Was passiert eigentlich mit den ganzen Essensresten?

Lena: Über die Reste nach dem Kochen machen sich sofort die Kameraleute, Redakteure und das restliche Team her. Insgesamt arbeiten rund 300 Leute an der Sendung, die stürzen sich sofort auf die Pfannen und Töpfe. Die Zutaten, die noch nicht verarbeitet wurden, gehen an die Münchner Tafel.

Viele Zuschauer fragen sich, was hinter den Kulissen einer solch großen Fernsehshow passiert. Wie lief das Casting?
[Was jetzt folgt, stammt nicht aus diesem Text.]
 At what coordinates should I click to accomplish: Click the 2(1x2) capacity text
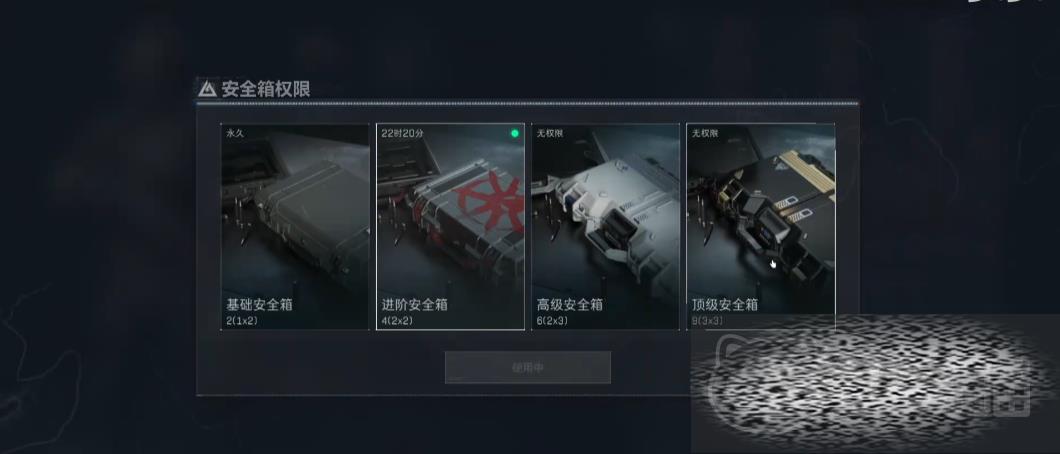click(x=241, y=321)
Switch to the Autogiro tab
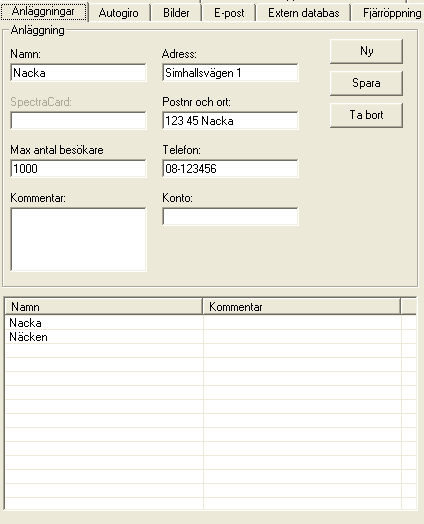This screenshot has width=424, height=524. tap(119, 13)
Lena: Der Weg zum ersten Casting-Kochen vor den Juroren in der Sendung ist lang. Da gibt es verschiedene Vorrunden. Nach einem klassischen Bewerbungsformular führt man ein Telefoninterview, schickt Fotos und Beispielrezepte ein und wird anschließend zum Probekochen eingeladen. Das hat eher Campingplatz-Charakter. Man hat zwei Herdplatten und einen kleinen Campingbackofen. Erst wenn man auch hier überzeugt, geht es wirklich los mit „The Taste“.

Und wie kann man sich die Drehtage vorstellen?

Lena: Für eine Folge wird mehr gedreht als man tatsächlich sieht. Bis das Kochen, die Verkostung und alle Interviews im Kasten sind – das dauert. Gedreht wird in den Bavaria Filmstudios in München. Ich hatte also einen kleinen Heimvorteil (lacht). Ich war aber trotzdem mit den anderen Kandidaten zusammen im Hotel. Es ist ein bisschen, wie im Ferienlager. Die Drehtage sind lang und abends sitzt man noch zusammen, spricht über den Tag und spekuliert über die kommenden Sendungen.

Das klingt nicht nach Konkurrenzkampf.

Lena: Überhaupt nicht. Die Stimmung in und zwischen den Teams war immer gut. Wir haben auch immer noch eine eigene WhatsApp-Gruppe in der wir regelmäßig schreiben, auch Roland Trettl. Zum Finale in einer Woche trifft sich unser Team und schaut es sogar gemeinsam an.

Wie geht es für dich nach „The Taste“ weiter?

Lena: Ich will mich als Fotografin und Grafikerin weiterentwickeln. Kochen wird weiter meine große Leidenschaft bleiben, aber als Hobby.